One thing the song confirmed for me was that the Southern California fashion of referring to highways as "The #" has taken hold in other states as well. Death Cab for Cutie, natives of Bellevue, Washington, are clearly misguided by the 405. In Northern California, the song would simply describe taking _405_ straight down into your center. You can hear this any time you ask for directions in the Bay Area. Going to the Oakland Coliseum? Take 24 to 980 to 880. Wondering the best way to get to Stockton from Berkeley? 24 to 680 to 4. In Southern California, it's different. To get from Redondo Beach to Redlands you take the 405 to the 110 to the 91 to the 215 to the 10.
This naming convention stems from the great number of highways in Southern California. Southern California is like a devoutly Catholic Irish couple with 15 children. Yes, Southern California loves all of its children, but there are an awful lot of them. All of the freeways are strong, wide, and clearly marked. True, they can get a little congested, but what state's major thoroughfares don't have their growing pains? It's not surprising that Southern California takes its freeways for granted a little bit. I bet when the 10 is misbehaving, Southern California often calls it "the 110" or even "the 15" by mistake.

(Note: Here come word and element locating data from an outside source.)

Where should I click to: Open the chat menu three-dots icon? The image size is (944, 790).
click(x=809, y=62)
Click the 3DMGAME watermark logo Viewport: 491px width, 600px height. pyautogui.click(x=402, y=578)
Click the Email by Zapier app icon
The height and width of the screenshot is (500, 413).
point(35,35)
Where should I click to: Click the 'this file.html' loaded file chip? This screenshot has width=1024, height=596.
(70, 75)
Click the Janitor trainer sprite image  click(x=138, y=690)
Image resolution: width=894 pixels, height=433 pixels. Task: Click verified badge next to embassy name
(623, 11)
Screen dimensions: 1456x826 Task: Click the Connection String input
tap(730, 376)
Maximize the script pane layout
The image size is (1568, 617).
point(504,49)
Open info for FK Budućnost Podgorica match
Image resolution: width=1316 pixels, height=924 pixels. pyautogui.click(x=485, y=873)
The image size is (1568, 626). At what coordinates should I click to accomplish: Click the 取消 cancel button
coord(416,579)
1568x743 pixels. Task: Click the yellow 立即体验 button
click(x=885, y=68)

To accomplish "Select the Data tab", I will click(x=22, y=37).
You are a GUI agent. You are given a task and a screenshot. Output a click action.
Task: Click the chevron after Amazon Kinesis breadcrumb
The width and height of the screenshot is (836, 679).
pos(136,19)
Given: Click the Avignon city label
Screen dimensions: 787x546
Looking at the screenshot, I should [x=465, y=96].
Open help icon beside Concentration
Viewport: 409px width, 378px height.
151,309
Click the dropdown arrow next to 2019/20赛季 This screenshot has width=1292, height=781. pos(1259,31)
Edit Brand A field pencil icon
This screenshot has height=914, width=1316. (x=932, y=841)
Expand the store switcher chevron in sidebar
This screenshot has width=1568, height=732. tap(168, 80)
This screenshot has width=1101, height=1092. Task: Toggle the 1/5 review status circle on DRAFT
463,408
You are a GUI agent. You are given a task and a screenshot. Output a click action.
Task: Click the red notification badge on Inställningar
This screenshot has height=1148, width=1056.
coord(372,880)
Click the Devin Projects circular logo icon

Northern California, by contrast, is like an older couple that was unable to have children until later in life. They don't have as many children, and maybe they're not as well-designed as the freeways in Southern California, and maybe half of the on-ramps are clover leafs that require you to accelerate from 25 to 65 MPH in 2.5 seconds on your merge, and maybe 580 East and 80 West run concurrently for 20 miles, but they still love all their freeways. The highway from Richmond to Albany isn't just the 580, it's their 580.